I don't remember if I slept. I just remembered that the plane was very stable. I thought that we would be like birds, soaring and diving, or at least like fighter jets. But instead, the floor of the plane felt as steady and grounded as the dusty roads I walked on all those ten years. (Well, minus the first one when I didn't know how to walk.) I remembered being explained to about the English words for beef and chicken when I was served free food. But I don't remember much else, not whether I slept or for how long, not people around me. There is no fear or joy or curiosity registered in my memory. And the new land, the new country, the new city, I don't remember that the difference left any impressions. Just the snow from the dark sky. I didn't dare touch it, but I knew what it was, from books and movies. My Dad said he had seen snow once where we used to live, but actually, he was told there was snow and by the time he got out of bed to go see it it had all disappeared. But here there was plenty of snow.

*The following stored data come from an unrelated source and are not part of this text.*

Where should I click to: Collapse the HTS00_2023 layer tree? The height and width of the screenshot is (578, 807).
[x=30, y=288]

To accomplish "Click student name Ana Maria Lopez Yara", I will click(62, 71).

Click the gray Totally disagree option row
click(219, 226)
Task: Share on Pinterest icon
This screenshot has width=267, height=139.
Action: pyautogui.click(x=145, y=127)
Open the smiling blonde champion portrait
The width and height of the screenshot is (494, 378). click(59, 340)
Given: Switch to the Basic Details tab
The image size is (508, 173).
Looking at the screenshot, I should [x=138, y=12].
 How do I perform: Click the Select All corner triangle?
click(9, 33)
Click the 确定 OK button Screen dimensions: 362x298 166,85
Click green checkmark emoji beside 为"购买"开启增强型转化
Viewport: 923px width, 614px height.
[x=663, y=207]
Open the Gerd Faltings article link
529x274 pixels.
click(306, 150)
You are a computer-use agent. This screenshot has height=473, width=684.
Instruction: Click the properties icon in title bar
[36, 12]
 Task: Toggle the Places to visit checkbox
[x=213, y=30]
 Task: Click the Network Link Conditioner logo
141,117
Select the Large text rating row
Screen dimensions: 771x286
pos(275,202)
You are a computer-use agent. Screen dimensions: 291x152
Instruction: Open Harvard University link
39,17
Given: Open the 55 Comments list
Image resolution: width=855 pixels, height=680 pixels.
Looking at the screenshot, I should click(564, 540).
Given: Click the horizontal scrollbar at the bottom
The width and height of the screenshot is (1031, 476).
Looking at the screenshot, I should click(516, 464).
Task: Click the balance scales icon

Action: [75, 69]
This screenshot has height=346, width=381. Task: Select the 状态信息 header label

I don't remember the taxi ride. Only many decades later I was told that the driver probably cheated us by taking a long route. But I don't remember the ride, or the ensuing complaints. I am sure my Mother would have thrown a fit. But I don't remember them talking about it. In fact, I don't remember much about them that night. They brought us to the new apartment. It was on a second floor in a dimly lit apartment building. I am sure I wasn't distressed by the lack of light. I was used to not even having electricity living in the old country. So I don't remember I was upset by it, or felt afraid. I don't remember that I disliked anything. I am sure the bunk bed was not comfortable. Perhaps I was curious about the concept of a bunk bed. I was afraid I would fall off so at some point, probably not that night, I got my sister to sleep on the top. I remember that every now and then I would see the profile of her body extruding down towards me and I would poke her. It didn't occur to either one of us that the beds were uncomfortable. The mattress, if you can call it, was too soft, and there was no support below save rails of spring, hence the ability for my sister to project her profile downwards. In that bunk bed I would spend a lot of lonely hours as an emerging teenager.
But that night I don't remember going to bed, though I must have. I don't remember having dinner, but I must have. And I must have been curious about something or else were very sleepy and tired, but I can't remember. There were so many novelties: carpet, big kitchen, my own bed, of course, the idea of sleeping on the second floor, actually windows, a big TV (at least bigger than whatever we'd owned), and snacks of different kinds. But my only memory of that night was the snow, and things surrounding the snow. I looked out the window and saw the quiet street, grayed by the dirt infused in the snow and yellow from the street lights. There weren't many people, but a lot of cars. They were all covered. Snow isn't like rain, the only thing I was aware of that came from the sky. (I'd never seen a pigeon before then so didn't know what pigeon droppings were.) And unlike rain, it stayed in a visible form after it reached its final destination. It was something I could've touched and kept, if I had wanted. I have no recollection about the refrigerator either, a novelty by all measures, and so I wasn't really curious about the snow that was collecting inside.
I wanted to draw something on the snow, to make my first mark in my new country. I thought about snowball fights that I read about and saw in movies. I wondered how hard it would be. And so from the only window in the bedroom where I had bunked with my sister, I looked out to the streets. I don't even remember being curious about the different races, in the airport or on the streets. I was just thinking about the snow that, like me, had come from the skies and now have reached its final destination.